National Collegiate Student Loan Trusts — a 15-trust company that purchases private student loan debt — reportedly lost the paperwork documenting these loans’ chains of ownership, according to cases brought forward in Pennsylvania and Delaware, the New York Times reported.
The shoddy record-keeping means that if the trust tries to come after students who default on them, they may see the entire debt written off. Judges have dismissed dozens of lawsuits against borrowers who defaulted on student loans from private creditors, the Times reported.
“A review of court records by The New York Times shows that many other collection cases are deeply flawed, with incomplete ownership records and mass-produced documentation,” thew newspaper said.
The trust bought the loans from the banks which granted them originally and not all of the paperwork clearly states who can now rightfully demand payment, the Times reported.

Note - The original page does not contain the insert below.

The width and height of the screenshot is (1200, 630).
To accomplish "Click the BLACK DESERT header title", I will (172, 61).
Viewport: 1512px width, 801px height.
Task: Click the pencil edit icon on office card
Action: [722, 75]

The trusts win many of the lawsuits they file automatically, because borrowers often do not show up to fight. Those court victories, which can be used to garnish paychecks and federal benefits like Social Security, can haunt borrowers for decades.
However, “judges throughout the country, including recently in cases in New Hampshire, Ohio and Texas, have tossed out lawsuits by National Collegiate, ruling that it did not prove it owned the debt on which it was trying to collect,” the Times reported.
The $5 billion accounts for roughly 160,000 loans worth around $30,000, the national average, the Times reported.
“Some of the problems playing out now in the $108 billion private student loan market are reminiscent of those that arose from the subprime mortgage crisis a decade ago, when billions of dollars in subprime mortgage loans were ruled uncollectible by courts because of missing or fake documentation,” the Times reported.
“And like those troubled mortgages, private student loans — which come with higher interest rates and fewer consumer protections than federal loans — are often targeted at the most vulnerable borrowers, like those attending for-profit schools,” the Times reported.
Meanwhile, despite a record-high U.S. stock market and a positive economic outlook, U.S. parents spent less on college tuition during the 2016-17 school year, according to Sallie Mae’s 10th annual “How America Pays for College” report.
Out-of-pocket spending by parents fell to 23 percent from 29 percent of the average amount the typical family pays for college, according to a survey released Monday. That translates to about $5,527 out of the average $23,757 yearly tab, Reuters reported.
That’s the lowest dollar amount spent by parents since 2009, as well as the smallest percentage of the total tuition spent since the study started.
Much of the difference was made up by a big jump in student borrowing to 19 percent of the total, from 13 percent.